A Clinical Trial to Assess the Efficacy and Safety of the Combination of a Drug Call Quizartinib With Chemotherapy (FLAG-IDA) in Patients With Acute Myeloid Leukemia That Has Not Responded to the First Treatment or That Has Returned After the First Treatment

Study Description

Brief Summary

This is a multicenter, prospective, non-randomized, Phase I-II trial to assess the efficacy and safety of the combination of oral quizartinib and FLAG-IDA chemotherapy schedule (FLAG-QUIDA regimen) in first relapsed/refractory AML (acute myeloid leukemia) patients.

Detailed Description

Patients of approximately 20 sites (in Spain and Portugal) will receive FLAG-QUIDA regimen followed by transplantation, when possible, with up to 3 optional consolidation cycles. All patients in CR/CRi (complete remission / complete remission with incomplete hematologic recovery) will receive a maintenance schedule.

A Phase I (dose escalation) will be performed at 40 mg x 14 days of quizartinib in the first 3 patients, and if no dose-limiting toxicity (DLT) is observed, the next cohort of patients will receive 60 mg x 14 days. There is also the possibility of de-escalation cohorts at 60 mg x 7 days and at 40 mg x 7 days. Patients participating in the Phase I will receive the allocated dose level, and therefore, they must not receive strong CYP3A4 inhibitors concomitantly with quizartinib The Phase II will include 68 patients treated at the RP2D (recommended phase 2 dose). A 1-year maintenance schedule starting at 30 mg will be increased to 60 mg/day if appropriate.

Patients will be followed up for a minimum period of 1 year since the first visit of the last patient included.

Study Design

Outcome Measures

Primary Outcome Measures

1. RP2D finding [1 cycle (4 weeks)]

   Maximum Tolerated dose of the combination of quizartinib a FLAG-IDA regimen

2. Rate CR/CRi [3 years]

   To assess the rate of CR/CRi after one cycle of FLAG-QUIDA

Secondary Outcome Measures

1. Disease-free survival (DFS) [3 years]

   time from the first documentation of remission to the documentation of disease recurrence or death

2. Overall survival (OS) [3 years]

   Number of days from randomization until death from any cause

Eligibility Criteria

Criteria

Inclusion Criteria:

1. Written informed consent in accordance with national, local, and institutional guidelines. The patient must provide informed consent prior to the first screening procedure. Informed consent form must be signed by the patient and the Investigator.

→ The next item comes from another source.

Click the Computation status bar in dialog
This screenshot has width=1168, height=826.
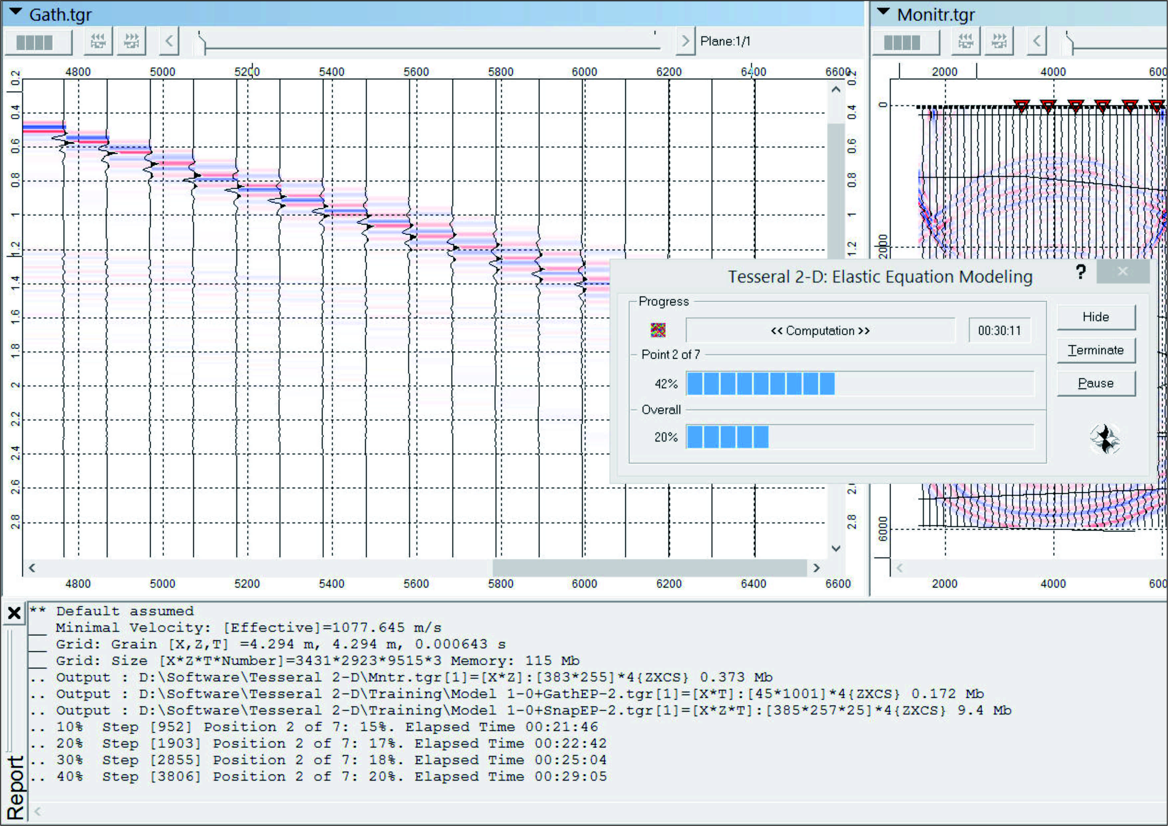pos(820,331)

2. Patients aged ≥ 18 years old and ≤70 years old at the time of screening.

3. First R/R AML defined as:

• First relapse after frontline intensive chemotherapy (with or without prior alloSCT), irrespectively of the duration of the first CR. Patients previously treated with a FLT3 inhibitor different from quizartinib, can be included.

• First refractory disease (defined as patients not achieving at least a PR after first induction cycle and/or not achieving CR/CRi after first 2 cycles). Patients previously treated with a FLT3 inhibitor different from quizartinib, can be included.

1. Non-APL AML.

2. Considered for intensive approach as per Investigator judgment.

3. ECOG 0-2.

4. No contraindications for quizartinib.

5. No contraindications for intensive chemotherapy.

6. No severe organ function abnormalities.

7. No active relevant GVHD.

8. For the Phase II, FLT3-ITD patients will represent 50% of the study cohort (FLT3-TKD are not excluded but included in the FLT3-ITD-WT group).

9. Female patients of child-bearing potential must have a negative serum pregnancy test at screening and agree to use reliable methods of contraception upon enrollment, during the treatment period and for 6 months following the last dose of investigational drug or cytarabine, whichever is later.

10. Male patients must use a reliable method of contraception (if sexually active with a female of child-bearing potential) upon enrollment, during the treatment period, and for 6 months following the last dose of investigational drug or cytarabine, whichever is later.

Exclusion Criteria:

1. Patients with genetic diagnosis of acute promyelocytic leukemia.

2. Blastic phase of bcr/abl chronic myeloid leukemia.

3. Patients with other neoplastic disease, for whom the Investigator has clinical suspicion of active disease at the time of enrollment. Note: Patients with adequately treated early stage squamous cell carcinoma of the skin, basal cell carcinoma of the skin, or cervical intraepithelial neoplasia are eligible for this study. Hormonal or adjuvant therapies will be allowed for breast cancer or prostate cancer if they are on a stable dose for at least 2 weeks prior to first dose.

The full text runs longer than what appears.